H: The guitar playing will definitely be more ambitious.

GT: So you guys did a couple tours, as well as playing a heavy dose of shows, how do you feel that has impacted and benefited you?

D: It made us way tighter.

H: Definitely helped, we got a ton of new fans that way.

D: We promoted pretty heavy online in the first few months, but after that it was just word of mouth after playing shows and touring and stuff.

H: And it worked; a lot of people caught on and we would go to random shows, and people would be like, “Hey man, I heard your stuff from your Tumblr,” or, “We were at this party, and there were tons of people talking about you.” And we’re in the middle of Virginia.

D: We played a lot of out of state shows, mainly Ohio; we played there once, and when we came back, there were like 30 kids singing along. And we were only there once.

GT: That’s pretty great, is it sometimes surreal that people remember you?

D: A lot of shows we play around here and far away I hear people talking about us, and not even to us, to each other so that’s pretty cool, so I guess it is pretty surreal.

H: I feel like releasing stuff at the same time also adds to that level of surrealism, and I know we’re gonna go back to zero after releasing this, and going around seeing what people have to say like, “Oh you’re in Arrows in Her?” I would wonder what they thought of the EP.

GT: Do you feel like there is added pressure on this new release?

D: Oh yeah, there’s a lot of pressure.

E: It’s crazy because I was talking to one of the people that likes us.
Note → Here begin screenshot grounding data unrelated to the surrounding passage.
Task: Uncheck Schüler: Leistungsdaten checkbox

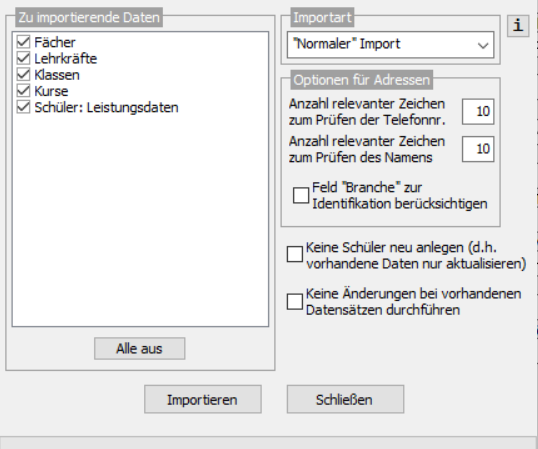Action: (x=23, y=107)
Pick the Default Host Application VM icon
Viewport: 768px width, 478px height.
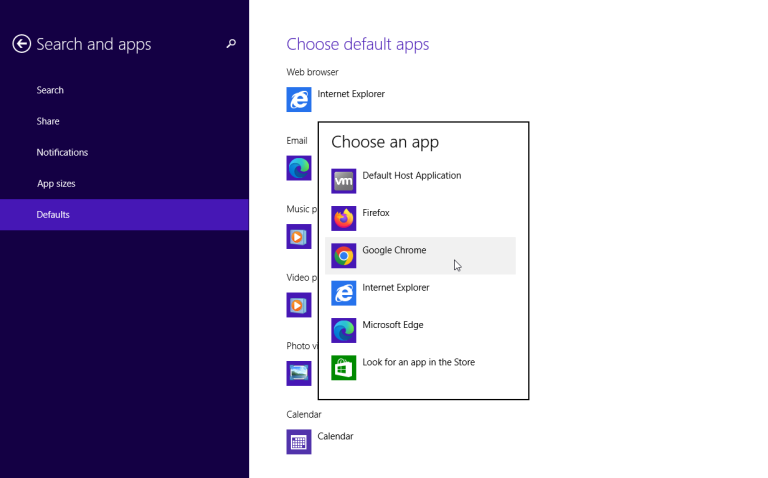[343, 181]
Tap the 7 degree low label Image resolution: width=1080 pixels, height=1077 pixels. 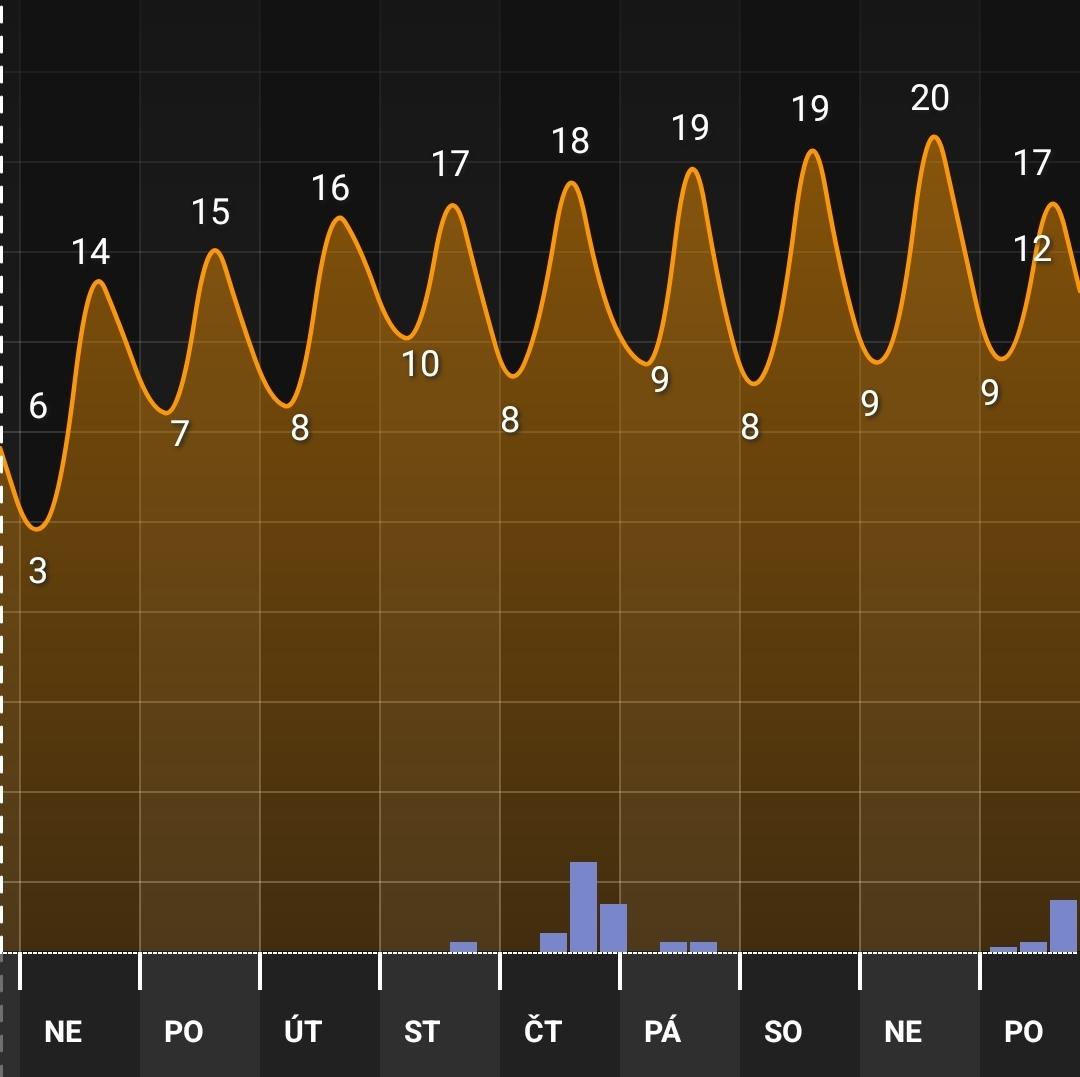tap(180, 433)
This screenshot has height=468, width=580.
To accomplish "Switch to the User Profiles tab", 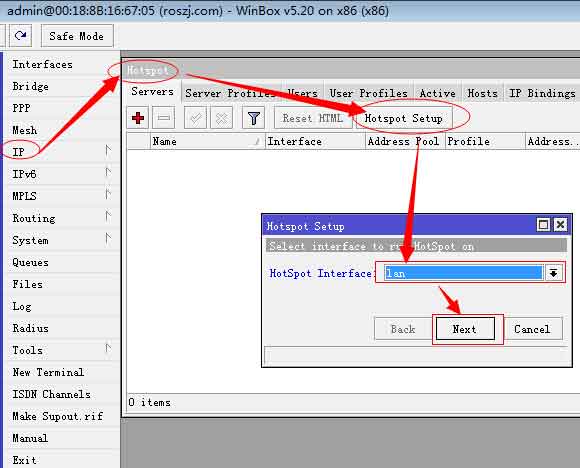I will (368, 93).
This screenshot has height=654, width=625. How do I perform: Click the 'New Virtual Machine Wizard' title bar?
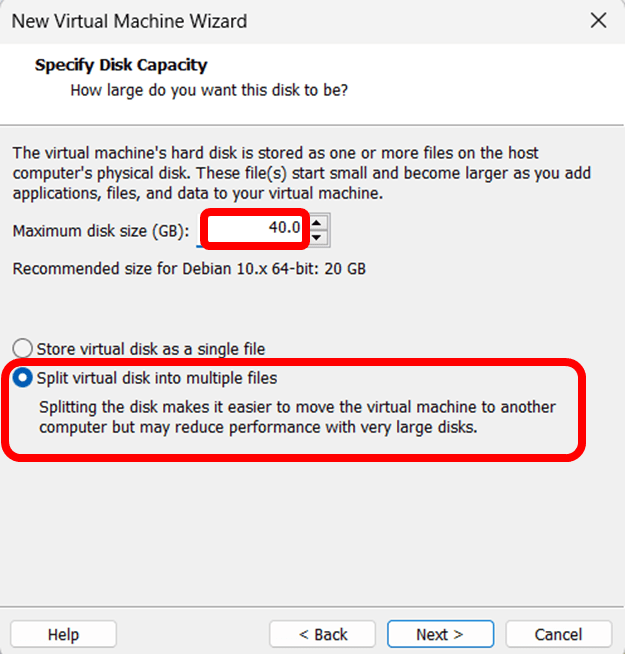pos(130,20)
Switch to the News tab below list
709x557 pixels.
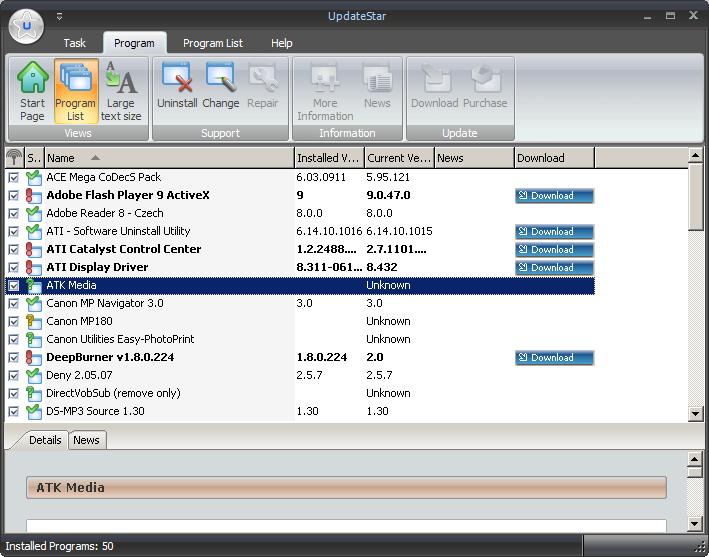click(x=86, y=440)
I’m not gonna say her name, but she was like, “Oh I really love the Leaving EP! I just really, really hope your new album blows it away or sounds a lot better.” It’s like, once a person becomes a fan, there’s a pressure every time after that.

GT: It’s like you become their boyfriend and they expect things to get better and better with time, right?

E: Yea, and if you don’t get better you slowly start to lose them.

GT: Are there any options or things that you are looking at as a new medium for releasing your music?

D: There’s a guy that’s going to put out our release, Middlebrook, a label from Long Island, they put out a split of ours and that’s actually coming in a couple of weeks. There’s also a guy who’s going to put out the release of “Leaving.” And as far as the full length, as long as it’s not terrible, we have a few friends that are on some good labels.

H: If we do well, there’s a very good chance we’ll get put out in a pretty serious label.

GT: That’s really great guys. So lyrically, “Leaving” was pretty dark, sad real life stuff.  Is there going to be a lot of a lyrical difference, or will there be similar themes running through it?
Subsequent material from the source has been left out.